• What is expected
The data should be transcribed in its entirety, word for word.
____________
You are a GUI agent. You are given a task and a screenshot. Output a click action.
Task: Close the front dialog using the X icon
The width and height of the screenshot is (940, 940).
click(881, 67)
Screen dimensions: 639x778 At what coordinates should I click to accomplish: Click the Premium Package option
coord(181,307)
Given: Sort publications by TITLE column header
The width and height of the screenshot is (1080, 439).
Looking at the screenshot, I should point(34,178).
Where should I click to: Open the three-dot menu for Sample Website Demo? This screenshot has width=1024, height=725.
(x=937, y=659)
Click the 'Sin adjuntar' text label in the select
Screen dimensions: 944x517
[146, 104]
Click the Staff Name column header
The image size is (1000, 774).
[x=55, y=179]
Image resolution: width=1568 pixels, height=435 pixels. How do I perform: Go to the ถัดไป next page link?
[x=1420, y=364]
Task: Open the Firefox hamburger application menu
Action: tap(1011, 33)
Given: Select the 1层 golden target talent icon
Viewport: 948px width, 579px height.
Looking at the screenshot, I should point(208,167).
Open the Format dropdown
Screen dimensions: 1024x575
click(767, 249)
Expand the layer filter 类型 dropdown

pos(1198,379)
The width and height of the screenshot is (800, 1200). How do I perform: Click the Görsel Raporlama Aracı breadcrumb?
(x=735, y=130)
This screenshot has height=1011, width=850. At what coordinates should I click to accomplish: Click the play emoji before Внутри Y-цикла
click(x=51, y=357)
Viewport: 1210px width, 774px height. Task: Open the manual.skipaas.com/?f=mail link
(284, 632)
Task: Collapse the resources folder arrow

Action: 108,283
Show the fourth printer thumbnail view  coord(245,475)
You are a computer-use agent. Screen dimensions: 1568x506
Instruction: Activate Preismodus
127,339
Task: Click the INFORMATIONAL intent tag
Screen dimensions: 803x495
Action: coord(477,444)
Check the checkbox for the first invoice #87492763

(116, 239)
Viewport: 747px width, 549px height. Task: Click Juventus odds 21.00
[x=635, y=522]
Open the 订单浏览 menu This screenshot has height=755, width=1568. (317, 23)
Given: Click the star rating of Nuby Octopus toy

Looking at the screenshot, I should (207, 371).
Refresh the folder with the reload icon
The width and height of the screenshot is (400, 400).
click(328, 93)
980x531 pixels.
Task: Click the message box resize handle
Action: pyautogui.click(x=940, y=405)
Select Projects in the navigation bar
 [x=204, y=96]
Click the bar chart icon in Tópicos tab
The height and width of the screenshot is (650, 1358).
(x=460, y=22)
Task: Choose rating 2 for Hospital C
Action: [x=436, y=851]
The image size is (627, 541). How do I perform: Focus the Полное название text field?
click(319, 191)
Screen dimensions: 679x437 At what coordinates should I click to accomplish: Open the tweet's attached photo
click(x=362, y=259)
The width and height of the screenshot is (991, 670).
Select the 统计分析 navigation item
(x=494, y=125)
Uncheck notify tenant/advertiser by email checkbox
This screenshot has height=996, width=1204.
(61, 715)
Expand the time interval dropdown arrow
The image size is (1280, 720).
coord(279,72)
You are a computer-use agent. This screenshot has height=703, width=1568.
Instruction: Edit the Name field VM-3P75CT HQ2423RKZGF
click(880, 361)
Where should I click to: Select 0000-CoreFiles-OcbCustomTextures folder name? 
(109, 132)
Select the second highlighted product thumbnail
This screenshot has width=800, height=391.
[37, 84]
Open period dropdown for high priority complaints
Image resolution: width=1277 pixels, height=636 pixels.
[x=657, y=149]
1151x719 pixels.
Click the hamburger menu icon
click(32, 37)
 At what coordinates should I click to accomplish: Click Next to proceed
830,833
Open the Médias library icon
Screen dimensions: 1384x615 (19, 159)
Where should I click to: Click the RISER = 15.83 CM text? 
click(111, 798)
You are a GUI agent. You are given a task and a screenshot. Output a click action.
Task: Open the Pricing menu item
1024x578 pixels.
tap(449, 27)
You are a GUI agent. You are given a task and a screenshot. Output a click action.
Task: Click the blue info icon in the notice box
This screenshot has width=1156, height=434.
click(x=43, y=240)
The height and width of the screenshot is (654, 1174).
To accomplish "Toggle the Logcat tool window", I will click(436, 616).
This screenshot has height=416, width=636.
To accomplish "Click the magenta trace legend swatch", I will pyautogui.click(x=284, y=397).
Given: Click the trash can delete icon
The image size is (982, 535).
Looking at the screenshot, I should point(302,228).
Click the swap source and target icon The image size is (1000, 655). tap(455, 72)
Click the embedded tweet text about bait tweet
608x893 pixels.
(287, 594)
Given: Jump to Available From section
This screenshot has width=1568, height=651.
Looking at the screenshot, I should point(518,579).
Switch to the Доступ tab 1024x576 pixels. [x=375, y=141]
____________
• Solution for this problem
You are a GUI agent. You are given a task and a screenshot. Output a click action.
Task: Close the front dialog using the X icon
The width and height of the screenshot is (940, 940).
click(881, 67)
Screen dimensions: 639x778 At what coordinates should I click to accomplish: Click the Premium Package option
coord(181,307)
Given: Sort publications by TITLE column header
The width and height of the screenshot is (1080, 439).
Looking at the screenshot, I should point(34,178).
Where should I click to: Open the three-dot menu for Sample Website Demo? This screenshot has width=1024, height=725.
(x=937, y=659)
Click the 'Sin adjuntar' text label in the select
Screen dimensions: 944x517
[146, 104]
Click the Staff Name column header
The image size is (1000, 774).
[x=55, y=179]
Image resolution: width=1568 pixels, height=435 pixels. How do I perform: Go to the ถัดไป next page link?
[x=1420, y=364]
Task: Open the Firefox hamburger application menu
Action: tap(1011, 33)
Given: Select the 1层 golden target talent icon
Viewport: 948px width, 579px height.
Looking at the screenshot, I should point(208,167).
Open the Format dropdown
Screen dimensions: 1024x575
click(767, 249)
Expand the layer filter 类型 dropdown

pos(1198,379)
The width and height of the screenshot is (800, 1200). How do I perform: Click the Görsel Raporlama Aracı breadcrumb?
(x=735, y=130)
This screenshot has height=1011, width=850. At what coordinates should I click to accomplish: Click the play emoji before Внутри Y-цикла
click(x=51, y=357)
Viewport: 1210px width, 774px height. Task: Open the manual.skipaas.com/?f=mail link
(284, 632)
Task: Collapse the resources folder arrow

Action: 108,283
Show the fourth printer thumbnail view  coord(245,475)
You are a computer-use agent. Screen dimensions: 1568x506
Instruction: Activate Preismodus
127,339
Task: Click the INFORMATIONAL intent tag
Screen dimensions: 803x495
Action: coord(477,444)
Check the checkbox for the first invoice #87492763

(116, 239)
Viewport: 747px width, 549px height. Task: Click Juventus odds 21.00
[x=635, y=522]
Open the 订单浏览 menu This screenshot has height=755, width=1568. (317, 23)
Given: Click the star rating of Nuby Octopus toy

Looking at the screenshot, I should (207, 371).
Refresh the folder with the reload icon
The width and height of the screenshot is (400, 400).
click(328, 93)
980x531 pixels.
Task: Click the message box resize handle
Action: pyautogui.click(x=940, y=405)
Select Projects in the navigation bar
 [x=204, y=96]
Click the bar chart icon in Tópicos tab
The height and width of the screenshot is (650, 1358).
(x=460, y=22)
Task: Choose rating 2 for Hospital C
Action: [x=436, y=851]
The image size is (627, 541). How do I perform: Focus the Полное название text field?
click(319, 191)
Screen dimensions: 679x437 At what coordinates should I click to accomplish: Open the tweet's attached photo
click(x=362, y=259)
The width and height of the screenshot is (991, 670).
Select the 统计分析 navigation item
(x=494, y=125)
Uncheck notify tenant/advertiser by email checkbox
This screenshot has height=996, width=1204.
(61, 715)
Expand the time interval dropdown arrow
The image size is (1280, 720).
coord(279,72)
You are a computer-use agent. This screenshot has height=703, width=1568.
Instruction: Edit the Name field VM-3P75CT HQ2423RKZGF
click(880, 361)
Where should I click to: Select 0000-CoreFiles-OcbCustomTextures folder name? 
(109, 132)
Select the second highlighted product thumbnail
This screenshot has width=800, height=391.
[37, 84]
Open period dropdown for high priority complaints
Image resolution: width=1277 pixels, height=636 pixels.
[x=657, y=149]
1151x719 pixels.
Click the hamburger menu icon
click(32, 37)
 At what coordinates should I click to accomplish: Click Next to proceed
830,833
Open the Médias library icon
Screen dimensions: 1384x615 (19, 159)
Where should I click to: Click the RISER = 15.83 CM text? 
click(111, 798)
You are a GUI agent. You are given a task and a screenshot. Output a click action.
Task: Open the Pricing menu item
1024x578 pixels.
tap(449, 27)
You are a GUI agent. You are given a task and a screenshot. Output a click action.
Task: Click the blue info icon in the notice box
This screenshot has width=1156, height=434.
click(x=43, y=240)
The height and width of the screenshot is (654, 1174).
To accomplish "Toggle the Logcat tool window", I will click(436, 616).
This screenshot has height=416, width=636.
To accomplish "Click the magenta trace legend swatch", I will pyautogui.click(x=284, y=397).
Given: Click the trash can delete icon
The image size is (982, 535).
Looking at the screenshot, I should point(302,228).
Click the swap source and target icon The image size is (1000, 655). tap(455, 72)
Click the embedded tweet text about bait tweet
608x893 pixels.
(287, 594)
Given: Jump to Available From section
This screenshot has width=1568, height=651.
Looking at the screenshot, I should point(518,579).
Switch to the Доступ tab 1024x576 pixels. [x=375, y=141]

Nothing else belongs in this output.